“Quality service to customers should be the standard”
“Customer service” is a misnomer for a lot of corporations these days. When you call a company with a question about your account or a problem with a product your call will go to a call center. It will be answered by an agent who is almost certainly poorly trained, poorly paid, and under constant stress because they are doing a job in which their performance is judged by standards that have little to do with the actual customer service they try to provide.
Answering a question accurately or fixing a technical problem are small components of the method used to grade agents’ performance. They must use the precise opening script laid down by the quality department. They must also use the exact wording required for closing the call. That is why, when your level of frustration has reached the point that you are willing to try to navigate through their automated phone system to get to an agent who might answer your question or fix your non-functioning equipment, before you get to say anything you must listen to “Thank you for calling XYZ Corporation, setting the industry standard for widgets and doodads.” By the time you are actually hearing a live person you are about to explode; instead of getting on with solving your problem, you have to listen to some chuckle-headed statements about who you have called (you did call them; you already know who you are calling, right?) and how wonderful the company is. Right now your stuff is not working, so the company is less than wonderful from your perspective.
When you finally manage to explain the problem you are having, you must wait again while the agent tells you how sorry she is that you are having trouble and then assures you that she will help you. These statements are required by internal quality monitors and agents who do not make them will probably lose their jobs eventually. When I call with a technical problem, the degree of your concern about my interests is far down my list of priorities. I want the problem fixed rather than an expression of sympathy for my plight.

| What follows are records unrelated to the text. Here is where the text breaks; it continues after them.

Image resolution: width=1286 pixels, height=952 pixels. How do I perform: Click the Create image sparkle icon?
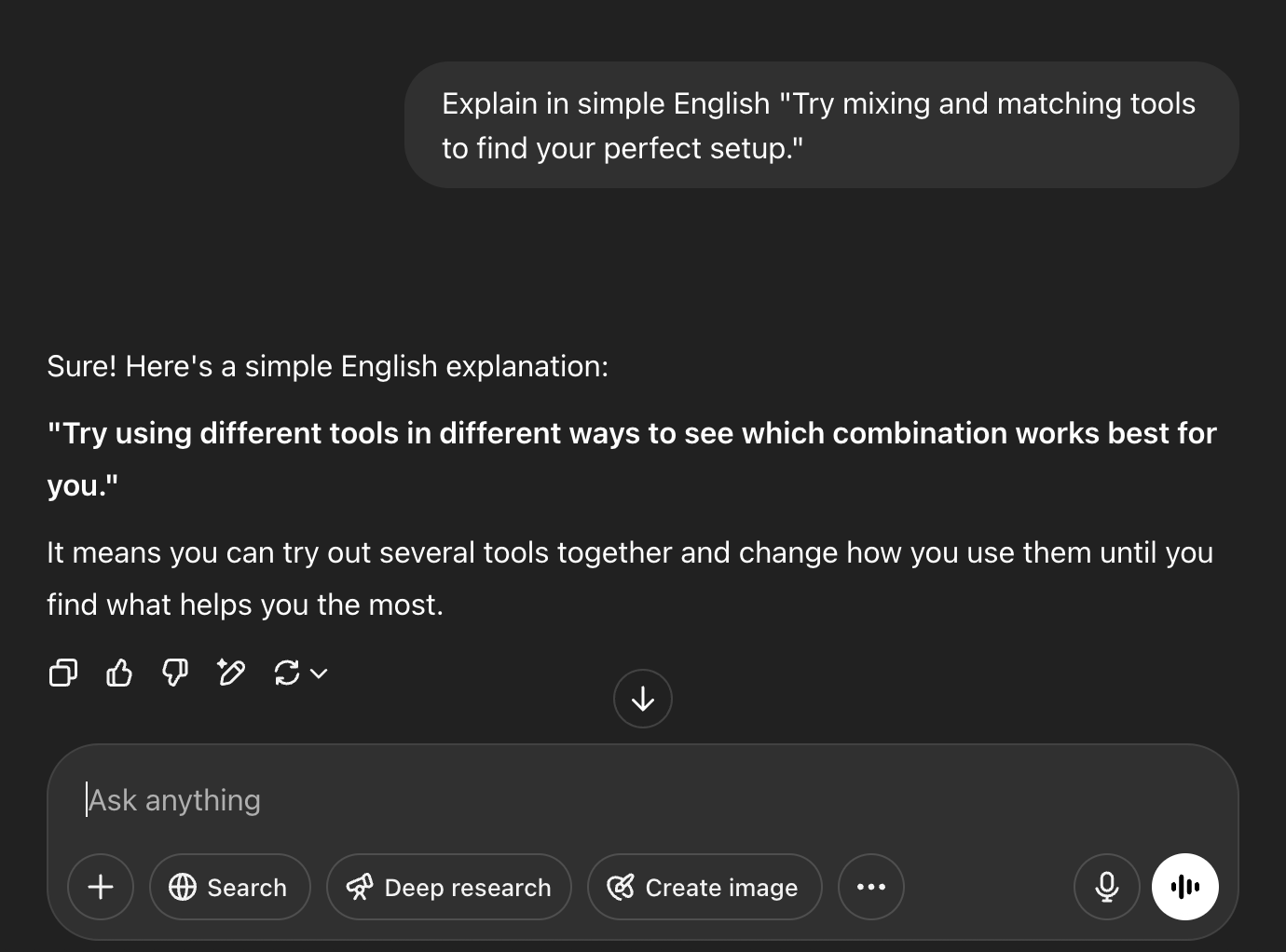(x=622, y=887)
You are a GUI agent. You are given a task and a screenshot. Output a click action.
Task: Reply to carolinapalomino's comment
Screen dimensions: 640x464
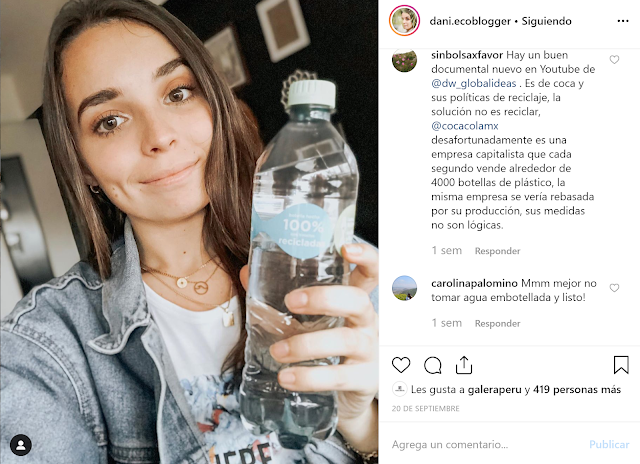497,324
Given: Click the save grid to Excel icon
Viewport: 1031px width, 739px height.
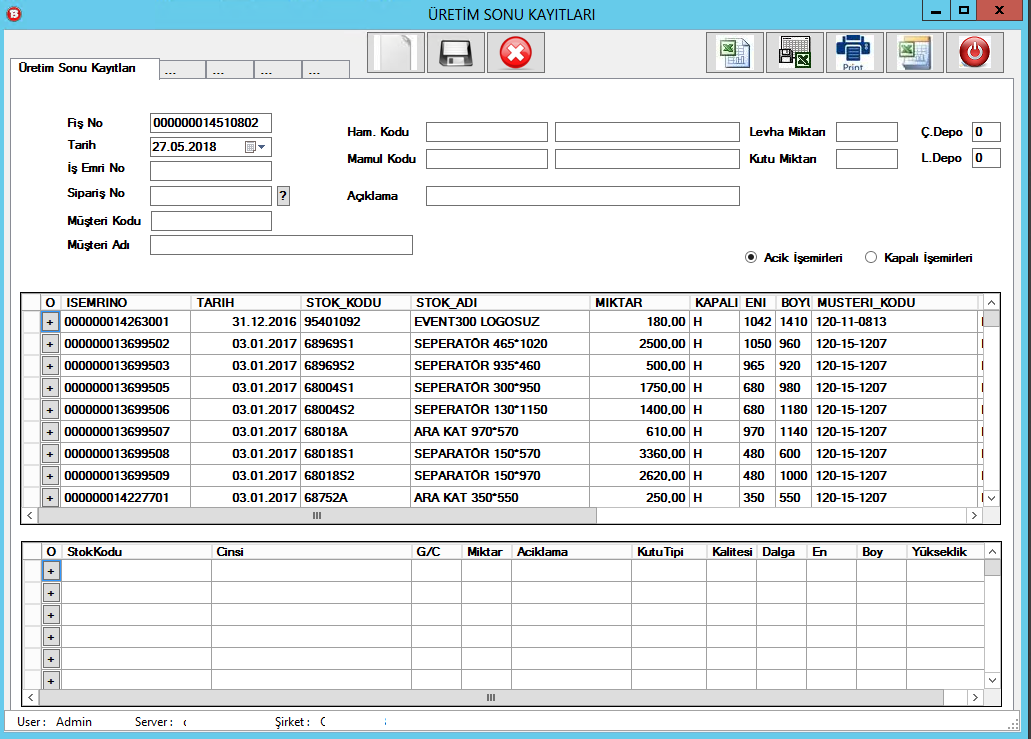Looking at the screenshot, I should click(x=795, y=52).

The standards set for customer service agents are widespread, maybe universal, and they are not directed toward customer service. They are, instead, leveraged in favor of specific items that quality assurance personnel can grade. The result is that customers have a low opinion of the level of service they receive, and rightly so. Agents who handle difficult problems well are not rewarded for their excellent service. Instead, they are written up because they did not exactly reproduce some statement required by the quality department; this is often a statement the customer does not want to here. As long as the job credentials of customer service agents are judged by quality assurance personnel who are using fabricated standards, customer service will be poor. It would an entire rethinking of quality standards to make a change and that is not likely any time soon.
Quality assurance departments are staffed almost entirely by people who could not handle doing customer service themselves. They ran to the first opportunity available to move away from direct contact with customers. Perhaps if they were required to spend at least half of their working hours answering phones the methods and standards would change. Until then, we as customers have to live with the fact that the only way to talk with an agent who actually knows how to help with our problem is to keep calling back until we get lucky.